The vessel will run on solar and wind power, with an emergency diesel backup generator if needed.
The hull of the ship is currently under construction in Gdansk, Poland, and is due to arrive in Plymouth next February.
"On a ship with no people there is a huge amount of volume left to do things with - there's nowhere for people to sleep, no need for storing food or water - all the things that keep people alive go away," says Mr Phaneuf.
Mr Phaneuf says many ships already have highly automated systems, but keep skeleton crews of 6-12 people.
"The ship is going to do oceanographic research but it is also an active test platform for artificial intelligence and machine-learning algorithms for collision avoidance," he says.
The team will keep an eye on its progress from a control centre in Plymouth and can take over if there is an emergency.
"Once it's past the Isles of Scilly, it's on its own," says Mr Phaneuf.
IBM's deep learning software will help the vessel collect and analyse data to avoid collisions at sea, according to the company's chief technology officer Dr Andy Stanford-Clark.
"We are fusing all that data to create a multi-dimensional view of the world," he says.
"The ship can't keep going back to the cloud and saying 'can you check on this' as there will be long periods of time where there is no connectivity," says Dr Stanford-Clark.
The ship will use IBM's sophisticated operational decision maker (ODM) tool, which is also used by the financial industry to produce billions of complex functions.
Three research pods in the hull of the ship are being designed by scientists at the UK's University of Plymouth.

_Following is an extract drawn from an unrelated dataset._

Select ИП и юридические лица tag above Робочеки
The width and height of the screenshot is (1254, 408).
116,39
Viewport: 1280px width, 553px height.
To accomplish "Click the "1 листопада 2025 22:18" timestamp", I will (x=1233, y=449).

Director of the University's Marine Institute, Richard Thomson OBE, says the voyage is the first opportunity to sample the oceans for plastics, from an unmanned vessel.

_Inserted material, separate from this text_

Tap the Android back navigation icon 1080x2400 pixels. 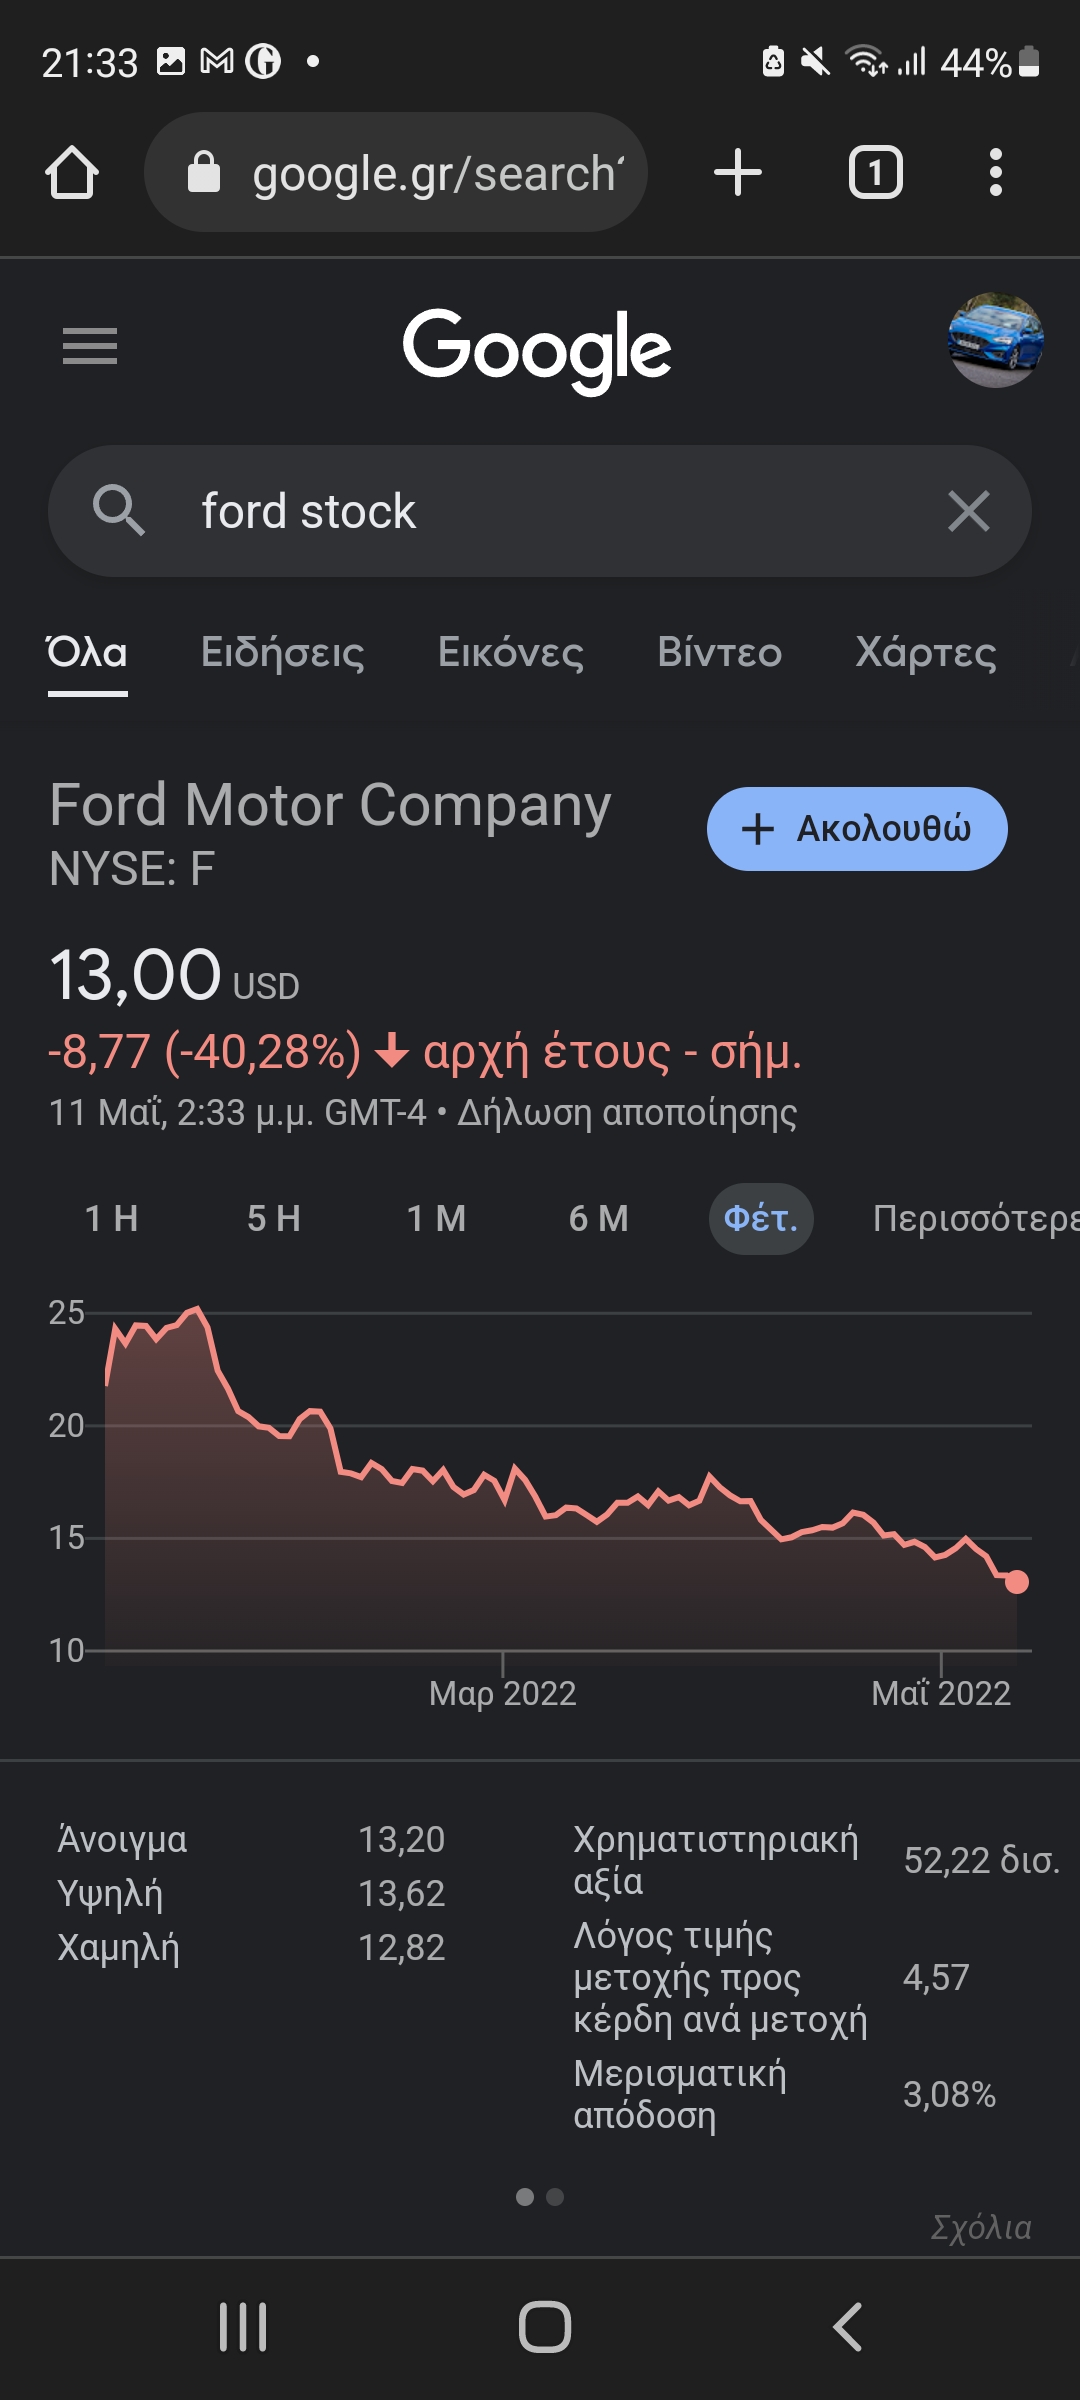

Professor Thomson coined the term microplastics in a paper published 15 years ago, to describe the accumulation of fragments of plastic in the world's oceans.
'We're trying to construct a heat map of the problem but it is based on pinpoint sampling and extrapolation," he says.
"This is an opportunity to get a much deeper and data-rich picture of the situation."
The ship's ability to make its own decisions based on immediate data availability could lead researchers to remote areas where they wouldn't otherwise think to go.
"In the future, ten years from now, if the boat is in the middle of the deep Indian Ocean, and it detects something unusual but its humans want it to do something else, it can divert itself, as it will be seeing more data and say 'this is where I want to go'," says Mr Phaneuf.
A future of autonomous vessels roaming across the world's oceans brings up several issues around insurance, cyber-security and piracy.
Mr Phaneuf says this first voyage is being insured by insurance company Gard, which wanted to be the first company to insure an unmanned ocean vessel.
The main threat in the North Atlantic, he says, will come from the weather and the ocean conditions, rather than other vessels.
But not knowing what the ship will find is an exciting prospect.
"We know more about the surface of the moon than the surface of the ocean. This is the first of many ships that will bring us to that state of knowledge," Mr Phaneuf says.